▶ YOUR OBJECTIVE: Below this sentence is a listing; return exactly its lines from the one with "Copy (1103, 1874)" to the one with "Images (914, 103)", both kept, and nothing more.

▶ DATA FOR THIS TASK:
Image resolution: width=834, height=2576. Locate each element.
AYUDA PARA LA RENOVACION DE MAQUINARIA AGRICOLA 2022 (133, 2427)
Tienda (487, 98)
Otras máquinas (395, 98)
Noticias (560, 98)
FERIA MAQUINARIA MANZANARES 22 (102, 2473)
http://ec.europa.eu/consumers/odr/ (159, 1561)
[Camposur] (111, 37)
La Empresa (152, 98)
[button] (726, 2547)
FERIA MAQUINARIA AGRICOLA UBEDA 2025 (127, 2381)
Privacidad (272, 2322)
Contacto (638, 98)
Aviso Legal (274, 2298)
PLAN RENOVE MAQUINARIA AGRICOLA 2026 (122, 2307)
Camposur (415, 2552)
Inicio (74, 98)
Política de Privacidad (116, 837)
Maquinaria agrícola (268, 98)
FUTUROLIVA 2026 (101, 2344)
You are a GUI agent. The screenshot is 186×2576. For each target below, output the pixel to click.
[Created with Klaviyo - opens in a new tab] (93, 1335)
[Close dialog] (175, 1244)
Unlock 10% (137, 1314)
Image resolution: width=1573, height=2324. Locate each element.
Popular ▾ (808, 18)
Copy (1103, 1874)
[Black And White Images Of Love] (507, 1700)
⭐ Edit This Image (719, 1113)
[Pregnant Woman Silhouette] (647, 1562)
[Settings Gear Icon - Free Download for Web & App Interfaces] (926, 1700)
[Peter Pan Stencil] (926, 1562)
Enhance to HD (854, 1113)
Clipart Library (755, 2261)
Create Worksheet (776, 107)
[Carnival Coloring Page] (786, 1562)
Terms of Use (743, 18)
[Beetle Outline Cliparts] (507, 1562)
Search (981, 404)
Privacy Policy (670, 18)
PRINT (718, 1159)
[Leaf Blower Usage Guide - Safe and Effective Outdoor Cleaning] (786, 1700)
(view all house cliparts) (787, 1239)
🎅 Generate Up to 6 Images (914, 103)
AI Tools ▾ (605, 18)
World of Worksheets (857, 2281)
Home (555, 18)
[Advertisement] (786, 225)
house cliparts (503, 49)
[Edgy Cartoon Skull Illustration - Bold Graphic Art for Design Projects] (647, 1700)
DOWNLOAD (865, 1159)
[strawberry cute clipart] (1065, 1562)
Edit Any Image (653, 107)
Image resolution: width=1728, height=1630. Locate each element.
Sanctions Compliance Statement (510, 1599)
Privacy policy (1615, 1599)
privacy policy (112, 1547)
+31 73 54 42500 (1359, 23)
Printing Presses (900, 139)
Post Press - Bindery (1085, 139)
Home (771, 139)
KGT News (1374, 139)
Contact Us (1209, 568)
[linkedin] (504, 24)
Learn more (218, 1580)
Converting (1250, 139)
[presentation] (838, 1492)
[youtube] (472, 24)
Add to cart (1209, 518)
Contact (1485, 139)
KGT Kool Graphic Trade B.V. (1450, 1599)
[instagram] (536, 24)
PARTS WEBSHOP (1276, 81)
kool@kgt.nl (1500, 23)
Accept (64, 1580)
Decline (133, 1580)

▶ OUTPUT:
Copy (1103, 1874)
[Black And White Images Of Love] (507, 1700)
⭐ Edit This Image (719, 1113)
[Pregnant Woman Silhouette] (647, 1562)
[Settings Gear Icon - Free Download for Web & App Interfaces] (926, 1700)
[Peter Pan Stencil] (926, 1562)
Enhance to HD (854, 1113)
Clipart Library (755, 2261)
Create Worksheet (776, 107)
[Carnival Coloring Page] (786, 1562)
Terms of Use (743, 18)
[Beetle Outline Cliparts] (507, 1562)
Search (981, 404)
Privacy Policy (670, 18)
PRINT (718, 1159)
[Leaf Blower Usage Guide - Safe and Effective Outdoor Cleaning] (786, 1700)
(view all house cliparts) (787, 1239)
🎅 Generate Up to 6 Images (914, 103)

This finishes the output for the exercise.